Use automated vulnerability scanners if available (some are free or affordable for small offices).
Step 4: Evaluate Nontechnical Safeguards
- Are staff trained on HIPAA annually?
- Are Business Associate Agreements current?
- Are security incidents documented and investigated?
- Are old devices with PHI properly destroyed?
- Are written policies enforced and up to date?
Interview staff members to understand how procedures are followed in practice, not just on paper.
Step 5: Document the Evaluation and Findings
This is the most critical part of compliance. Your evaluation should be written and dated, including:
- What was reviewed
- Who conducted the evaluation
- What was found (e.g., gaps, strengths)
- Any follow-up actions taken
This documentation proves your practice is continuously monitoring its HIPAA compliance.
Step 6: Remediate Gaps and Track Follow-Ups
- Update or retrain staff on policies
- Patch systems or update security software
- Modify workflows (e.g., prevent PHI faxing without cover sheets)
- Replace or encrypt outdated devices
Track follow-up tasks and assign deadlines to ensure full resolution.
Neglecting Security Reviews After Operational Change
A small behavioral health clinic switched to a new cloud-based EHR system but failed to conduct a required security evaluation under HIPAA 164.308(a)(8). Months later, a former employee used still-active credentials to access and download over 1,100 patient records, including sensitive mental health information.

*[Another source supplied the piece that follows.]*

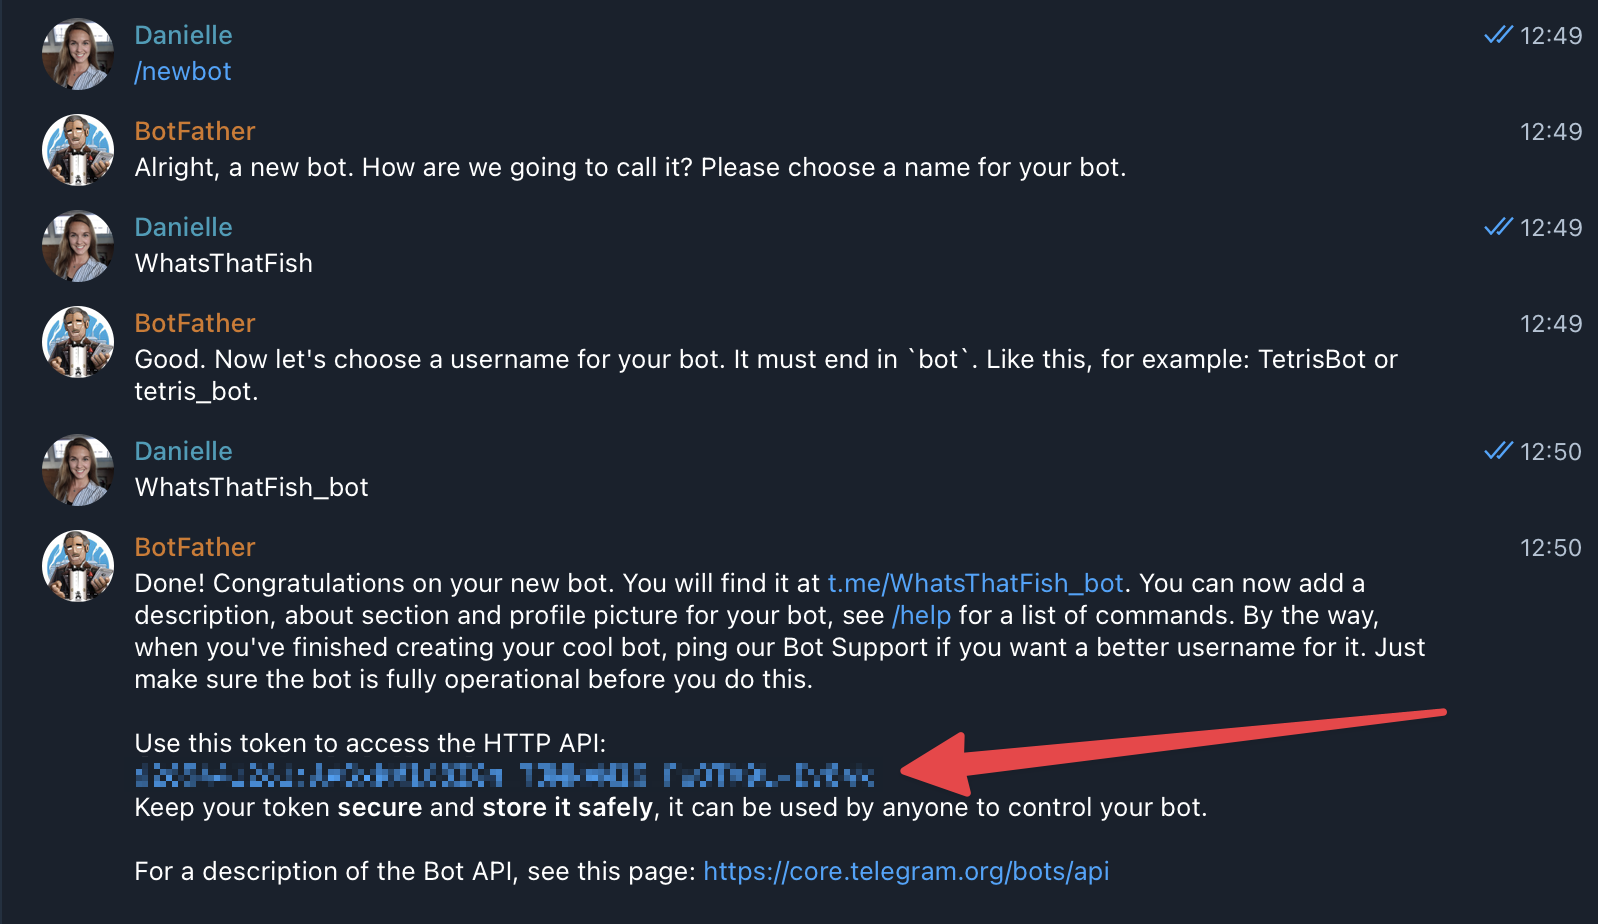The image size is (1598, 924).
Task: Click the message asking to choose a username
Action: coord(700,375)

The practice had no system for monitoring access logs and had not updated its policies or staff training to match the new EHR’s features. OCR investigated and found that the clinic had not evaluated whether its technical and nontechnical safeguards remained effective after the transition, a direct violation of the HIPAA Evaluation Standard.

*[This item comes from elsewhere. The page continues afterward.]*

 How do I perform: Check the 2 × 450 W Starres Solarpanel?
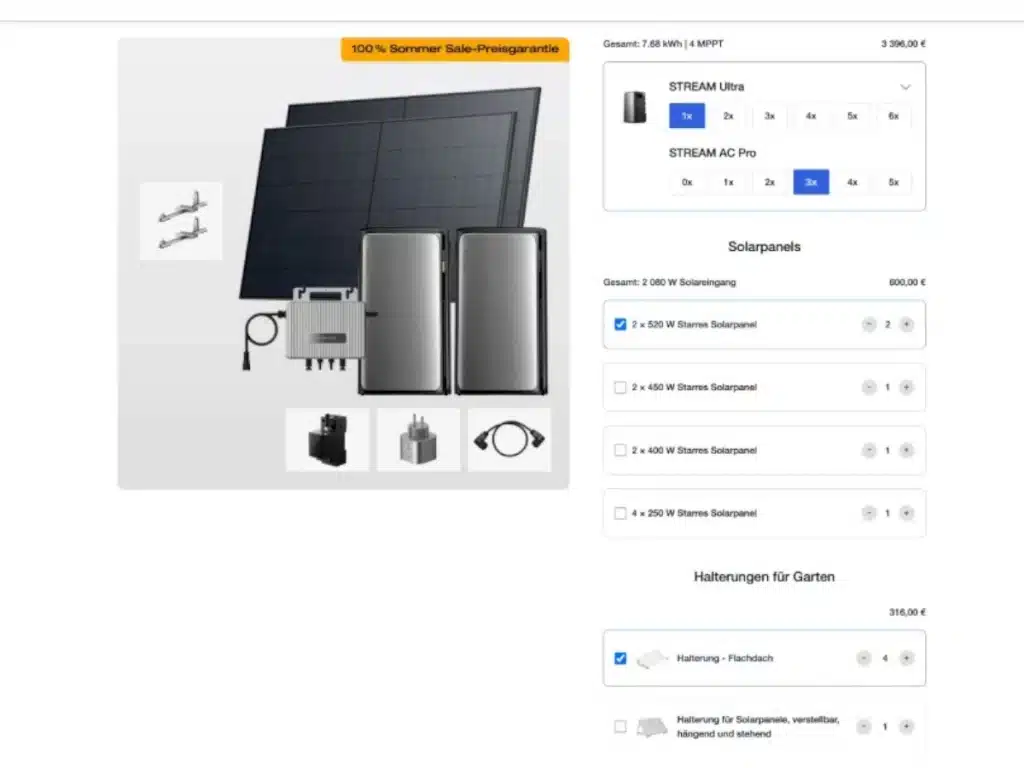pyautogui.click(x=620, y=387)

The clinic faced a monetary settlement and was placed under a corrective action plan requiring regular security evaluations, policy updates, and workforce retraining.
This case shows how skipping evaluations after operational changes, like adopting a new EHR, can expose serious vulnerabilities. A simple post-migration review could have identified the access control failure and prevented the breach. Periodic evaluations aren’t optional, they are essential for maintaining HIPAA compliance.
Common Pitfalls and How to Avoid Them
| Pitfall | Solution |
|---|---|
| Treating the evaluation like a one-time task | Schedule regular evaluations and log each one |
| Focusing only on IT systems | Include staff training, physical access, and administrative procedures |
| No documentation | Use templates and keep clear records of findings and actions |
| Ignoring small operational changes | Evaluate when ANY change may affect PHI—new staff, vendors, locations |
| No accountability | Assign a compliance lead to manage the evaluation and follow-ups |
Sample Security Evaluation Checklist for Small Practices
| Area | Item |
|---|---|
| Administrative | HIPAA training within past year |
| Technical | Antivirus software updated |
| Physical | Locked file cabinets used |
| Organizational | Active Business Associate Agreements |
| Documentation | Security policy updated in 12 months |
Regulatory and Trusted Guidance Sources
Final Recommendations
HIPAA compliance isn’t a checkbox, it’s a cycle. The Evaluation Standard under 164.308(a)(8) ensures that the safeguards your practice put in place years ago still work today. It’s your check-engine light: ignore it, and you could miss dangerous flaws. But respond to it, and you keep your systems and patients safe.
Small practices should treat security evaluations like annual physicals for their operations. Use simple tools, maintain written records, and involve your staff. With a consistent, structured approach, even the smallest provider can meet this critical requirement.
If you haven’t conducted an evaluation in the past year or if you’ve added telehealth, new vendors, or experienced staff turnover—now is the time. HIPAA compliance is about continuous improvement, not perfection.